Feito de abeto e pau-rosa, com teclas em marfim de excelente qualidade e em ótimas condições de conservação, o piano se torna, assim, o mais antigo Broadwood original do Brasil – provavelmente da América do Sul. O fabricante, John Broadwood, vinha da expertise da manufatura de cravos em 1760, e sua firma fez diversas inovações nos modelos de pianoforte existentes.
“Johann Christian Bach, filho de Johann Sebastian, compôs para o square piano; Beethoven tocava num Broadwood de modelo diferente e compôs num instrumento assim suas últimas sonatas”, lembra Cordella. “Embora o instrumento esteja realmente em bom estado, sem nenhum problema estrutural, vai passar por uma restauração comandada por William Takahashi. De todo modo, tive chance de experimentar o pianoforte e foi como se eu afinal entendesse o idioma da música da época. Viajei no tempo tocando peças que a gente tenta traduzir para o piano moderno, mas que funcionam esplendidamente na articulação do instrumento original.”
Johann Christian Bach, filho de Johann Sebastian, compôs para o square piano; Beethoven tocava num Broadwood de modelo diferente e compôs num instrumento assim suas últimas sonatas
Cordella chama de “dicção” essa diferença. “O Broadwood, digamos, fala todas as consoantes, emite precisamente aquela ‘palavra’ da música de sua época; seu mecanismo de martelos bem pequenos, de couro, permite ataques muito mais rápidos que a gente tenta fazer, e muitas vezes não consegue, no piano de hoje.” O cravista já havia tocado em réplicas do Broadwood: “Uma dessas cópias é de Paul McNulty, e eu cheguei a experimentar. Existem originais em museus como o Victoria and Albert, em Londres, e o Metropolitan, em Nova York. Mas grande parte dos instrumentos teve sua mecânica desfigurada e extirpada em tentativas de modernização no século XIX; muitos hoje são só enfeite”, lamenta. “Há Broadwoods no Museu Imperial de Petrópolis, mas já são bem mais recentes, de meados do século XIX, da época que se passou a industrializar os instrumentos.”
Fernando Abreu e Silva vai alojar o piano Broadwood na capela do seu sítio – de acústica privilegiada, onde já vinha promovendo concertos –, e sua ideia é democratizar seu uso. “Pretendo emprestar para gravações e concertos”, assegura o médico. “Minha intenção foi dar um presente ao Brasil; afinal, a música é o remédio do espírito.
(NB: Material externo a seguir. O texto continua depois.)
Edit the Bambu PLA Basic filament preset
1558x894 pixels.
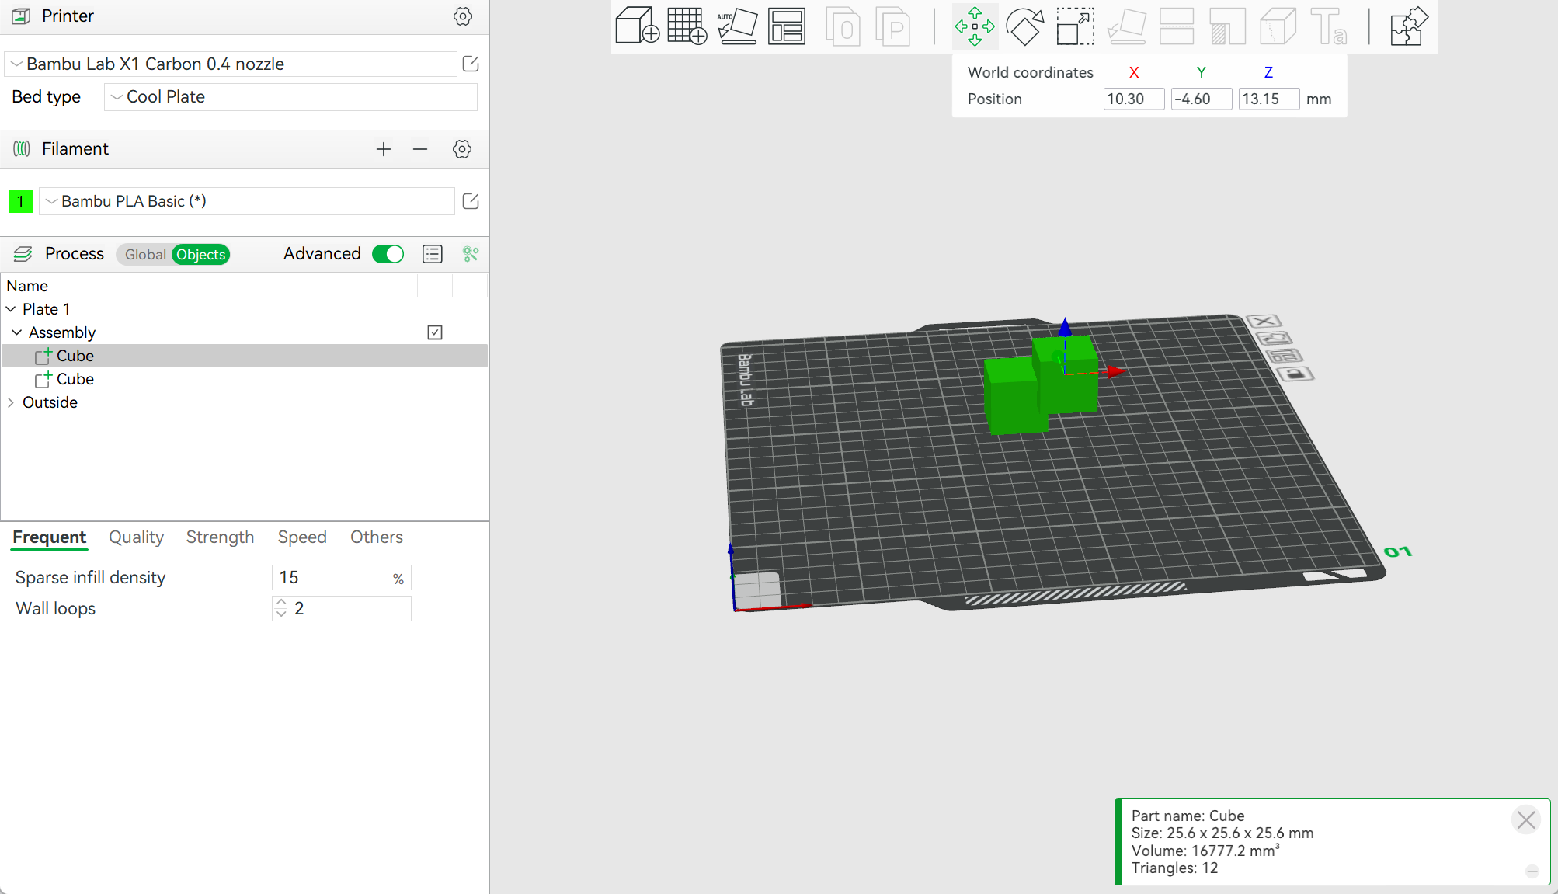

Um amigo que passou por problemas graves me assegurou que a cura veio de Bach. Nunca mais esqueci e concordo. Muitas vezes, é a arte que nos faz suportar as agruras da vida.”
Quando o calendário de eventos retornar, depois do tsunâmi pandêmico, o pianoforte Broadwood já estará restaurado e pronto para sua estreia. Fernando Cordella imagina o programa: “Colocaria sonatas de J. C. Bach, o Bach inglês; talvez a Fantasia em fá sustenido menor Wq67, mesmo sendo anterior à fabricação do piano; alguma sonata de Clementi, pois ele era amigo íntimo de Broadwood, e uma sonata de Beethoven para encerrar, é claro!”.